Sometimes i think people should think about how these pets feel. With collars around their neck, people tugging on them till they cant breathe, restricitng their freedom. Rendering helpless by abuse.

Sometimes, maybe human-kind should just wear a collar and see how it feels.


Sorry to pour all my emotions out into this thread hhaa
But, this hopefully helps you guys learn in the furture how i can be when it comes to aniamls, and i dont take the subject lightly


----------



## TheCrabbyTabby (Jul 7, 2012)

I used to have a black cat, and was scared witless of her being out on Halloween. Not that she ever got to go outside. She was a strictly indoor cat. Still, I would worry.


----------



## teeneythebetta (Apr 29, 2012)

TheCrabbyTabby said:


> I used to have a black cat, and was scared witless of her being out on Halloween. Not that she ever got to go outside. She was a strictly indoor cat. Still, I would worry.


I agree, mine never has gone outside and doesnt seem too obsessed with trying to get out, but I worry something would happen :/



To MyRainbowBettaFish- I agree! I bet you will like this story-> http://www.local10.com/thats-life/A...es/-/1716786/16868610/-/109drndz/-/index.html


----------



## MyRainbowBettaFish (May 9, 2012)

Teeney, thats great  Thanks for making me feel a little better!!


----------



## thekinetic (May 22, 2012)

I would never as black cats are lucky for me, that and I lovvvve them! :3


----------



## LadyVictorian (Nov 23, 2011)

It's a good thing my cat Raven is terrified of the outside world. She will be safe inside with me wearing her witch costume and flicking her tail in disgust with the fact I put that ugly thing on her again this year. I might be the one getting hurt this Halloween. But this is terible, black cats are my fav kind. My first cat was a beautiful black cat sleek and sassy named Bunks, then Salem, then Winifred, now my little Raven.


----------



## teeneythebetta (Apr 29, 2012)

Wanted to bump this thread up since halloween is getting even closer..
Keep your babies safe xx


----------



## thekinetic (May 22, 2012)

Yeah they better watch out, they better watch their back because I'll be prowling outside that night. >


----------



## irishcreep (Oct 20, 2012)

Oh man, I remember having to keep my black cat Jinx inside every Halloween. I could never fathom how some people just have no empathy. Like, just literally have that piece of their brain not functioning. It's unnerving.


----------



## ThePearlFish (Mar 31, 2009)

My BF and I officially adopted our black cat on Halloween 2 yrs ago.

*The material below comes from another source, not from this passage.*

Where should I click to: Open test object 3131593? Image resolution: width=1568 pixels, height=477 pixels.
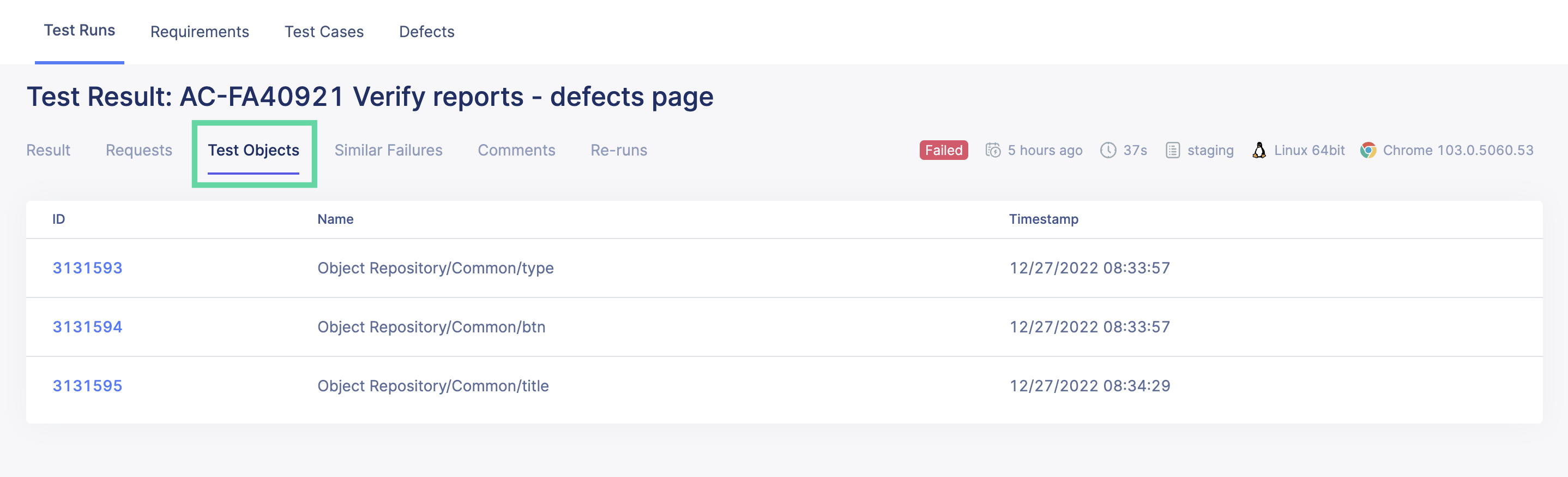pyautogui.click(x=88, y=267)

Interestingly, he was also named after the werewolf from Twilight, Jacob :roll: (I did not name him!! LOL, but his name ended up sticking with him).

So, he is a Halloween cat through and through :tongue:

Both my cats are indoor only cats though, so I am good.


----------



## teeneythebetta (Apr 29, 2012)

ThePearlFish said:


> My BF and I officially adopted our black cat on Halloween 2 yrs ago. Interestingly, he was also named after the werewolf from Twilight, Jacob :roll: (I did not name him!! LOL, but his name ended up sticking with him).
> 
> So, he is a Halloween cat through and through :tongue:
> 
> Both my cats are indoor only cats though, so I am good.

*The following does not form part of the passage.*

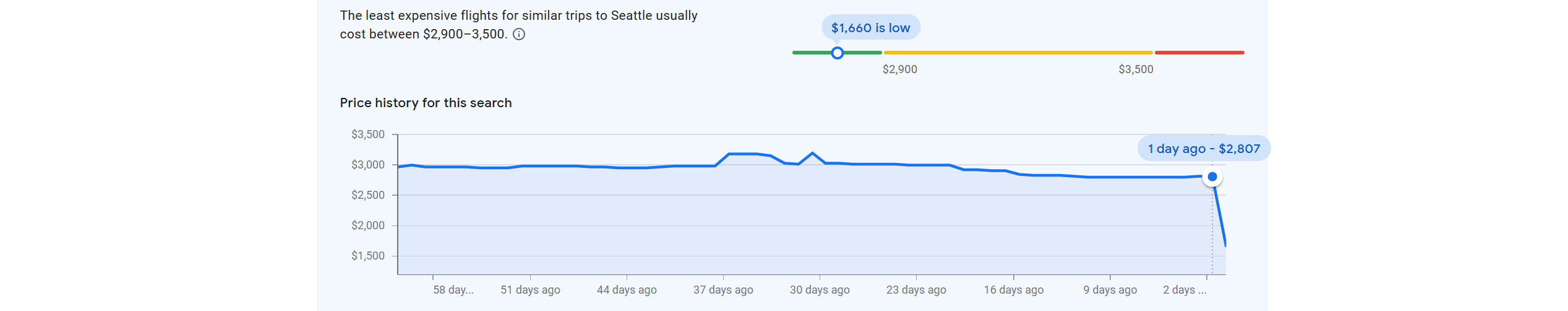
Task: Click the truncated 58 days axis label
Action: [453, 290]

I think it is amazing that you adopted, and keep your baby inside!  what a lucky boy he is!


----------



## ThePearlFish (Mar 31, 2009)

teeneythebetta said:


> I think it is amazing that you adopted, and keep your baby inside!  what a lucky boy he is!


I definitely appreciate adoption in many circumstances . And there is too much traffic around here. Neither of my cats have ever been outdoors and I don't think they'd have any skills "in the wild" . It is just safer overall for them.

I got both my cats from my old work (a vet office). They have a program with the local shelter and take in cats and dogs that have a medical condition and need a little extra TLC, a surgery or are pregnant, which frees up space to take in other animals. Then my work adopts them out after treating them or spaying and neutering the moms and kittens that are born.

My tabby was a teen mama cat. When her kittens were ready to be weaned I took her. Jacob was a kitten from my work's sister hospital who has the same program with another shelter in the area. Him and his sister were the last two kittens left and since they couldn't find a home for them at THAT office, they sent them over to us. Around the time where they were 5mos. the sister was adopted and I took him home every night to kinda foster him for the next few weeks. Halloween night we decided to adopt him after he wiggled his way into our hearts :tongue:;-)


----------



## Irishdancer (Apr 5, 2011)

My family has had at least one black cat since before I was born. Even though all our cats have been indoor cats, we've always kept an extra careful eye on them around Halloween. 

On my college campus, there are some stray cats that hang around and two of them are black. I was going to go look for them last night to make sure they were okay, but I couldn't find them. Hopefully it was because they were already hiding someplace safe. I'll be very relieved the next time I see them!


----------



## fleetfish (Jun 29, 2010)

I love black cats! I saw the sweetest black kitten at Petsmart the other day ... just so tiny and fluffy. She looked like she was only 8 weeks. I wanted her. The employee was adamant that she was NOT being adopted on Halloween.

Needless to say, Quill, my fluffmonster was very good on Halloween. He's a brown tabby bicolour MH , but he's an indoor cat. A few kids saw him and wanted to pet him, so I picked him up and they patted his head for a few minutes until he got fidgitty. He did very well though and went right back to sleep, lol


----------